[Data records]
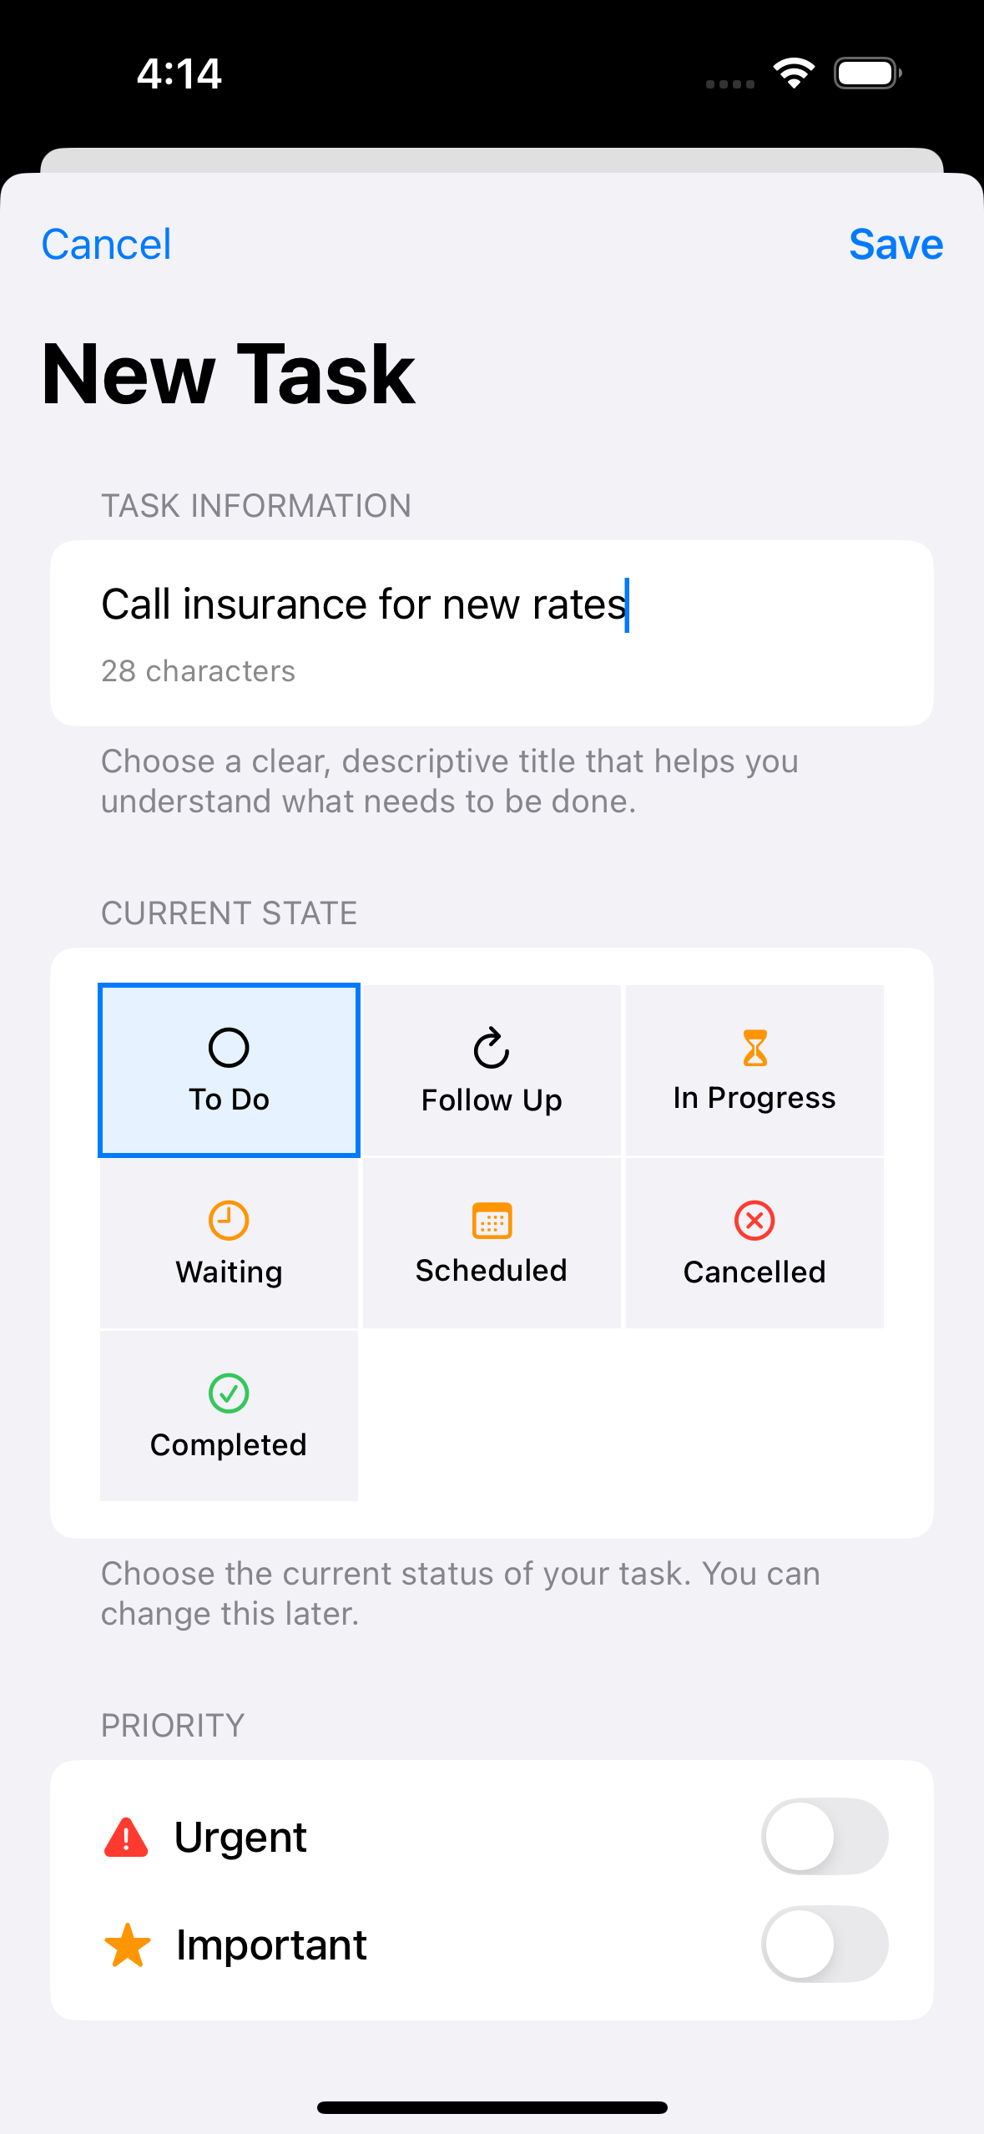Cancel creating the new task
This screenshot has width=984, height=2134.
106,245
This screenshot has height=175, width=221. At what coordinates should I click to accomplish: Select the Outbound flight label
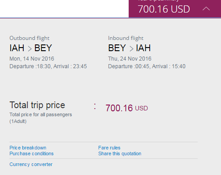(30, 38)
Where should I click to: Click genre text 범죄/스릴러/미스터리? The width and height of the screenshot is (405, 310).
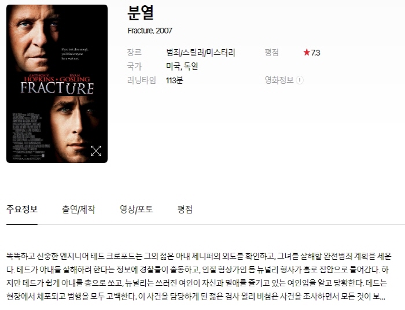point(200,53)
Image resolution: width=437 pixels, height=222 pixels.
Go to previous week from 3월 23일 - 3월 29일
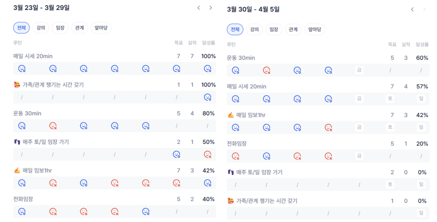[x=199, y=8]
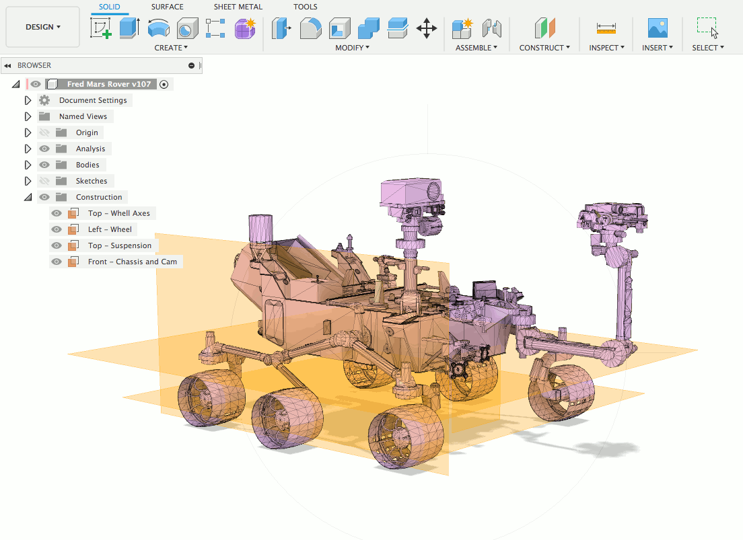Activate the Fred Mars Rover v107 radio button
The image size is (743, 540).
164,84
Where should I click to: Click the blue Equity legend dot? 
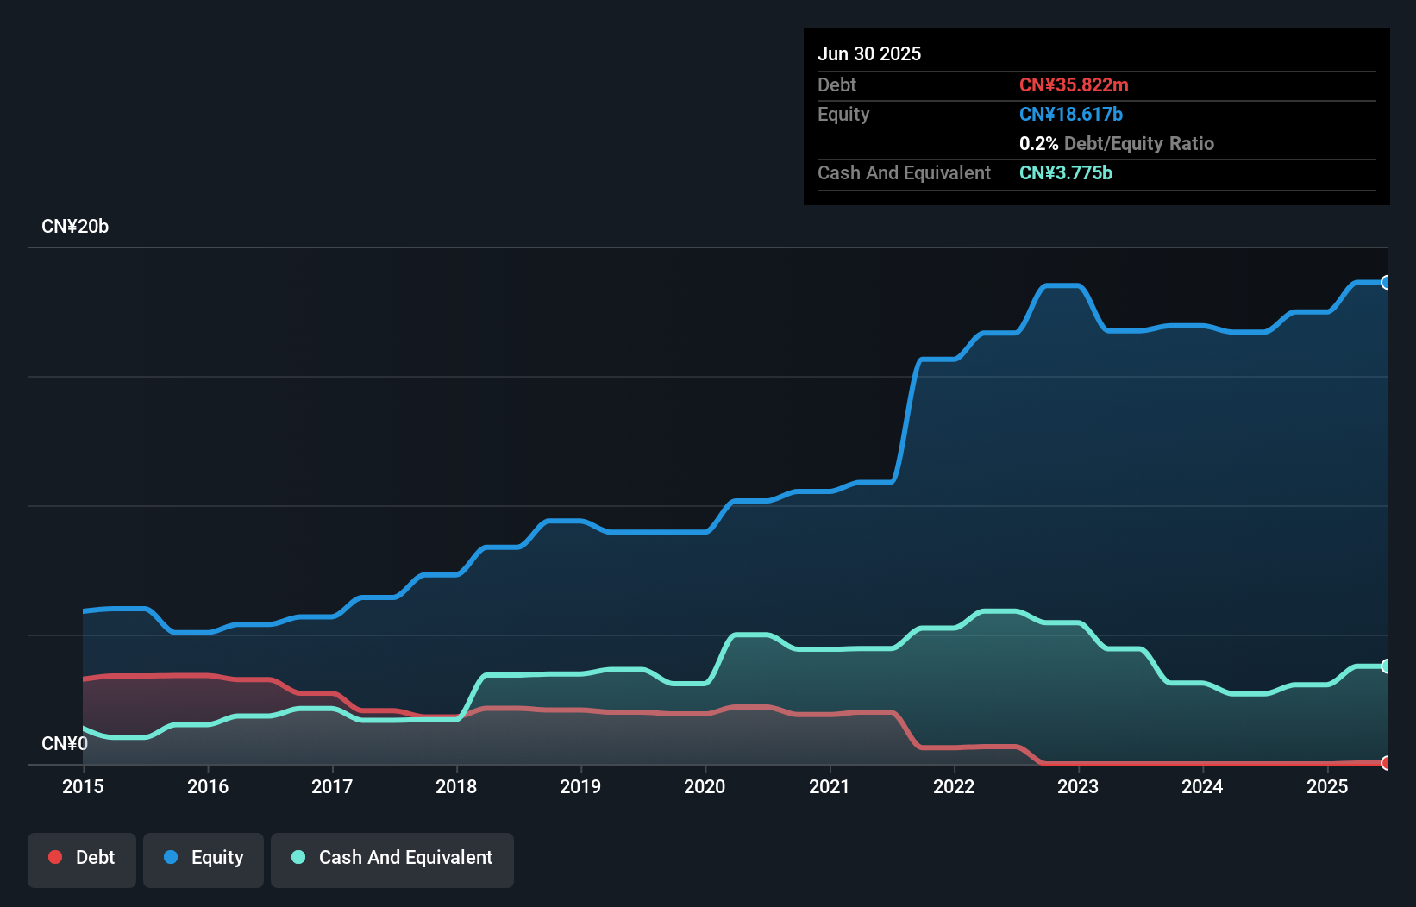[x=171, y=857]
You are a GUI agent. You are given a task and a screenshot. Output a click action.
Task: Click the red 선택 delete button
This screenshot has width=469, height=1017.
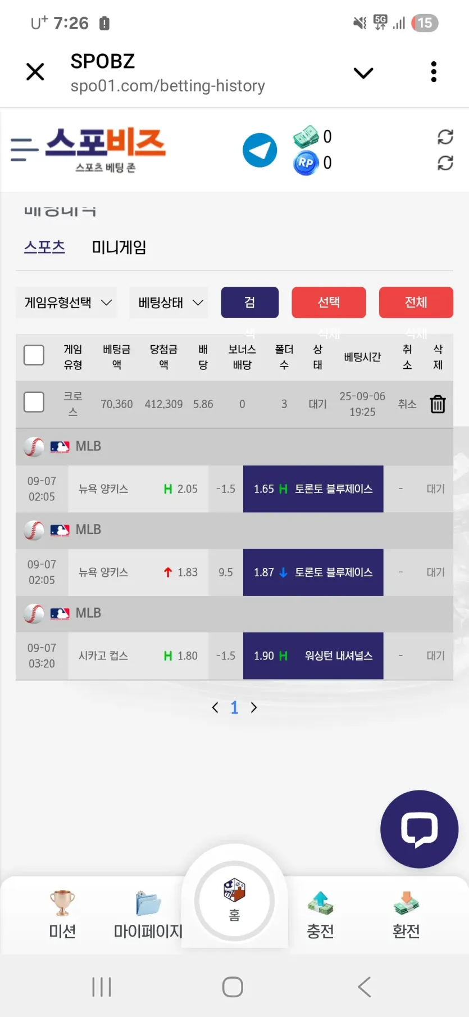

REQUIREMENT: Locate "Go to previous week from 3월 23일 - 3월 29일" in the entries above. Copy, exactly and only, the lines from that line to the end, leaving out the pictures.

ANSWER BELOW:
Go to previous week from 3월 23일 - 3월 29일
[x=199, y=8]
Activate the Fred Mars Rover v107 radio button
The image size is (743, 540).
164,84
Where should I click to: Click the blue Equity legend dot? 
[x=171, y=857]
You are a GUI agent. You are given a task and a screenshot. Output a click action.
Task: Click the red 선택 delete button
This screenshot has width=469, height=1017.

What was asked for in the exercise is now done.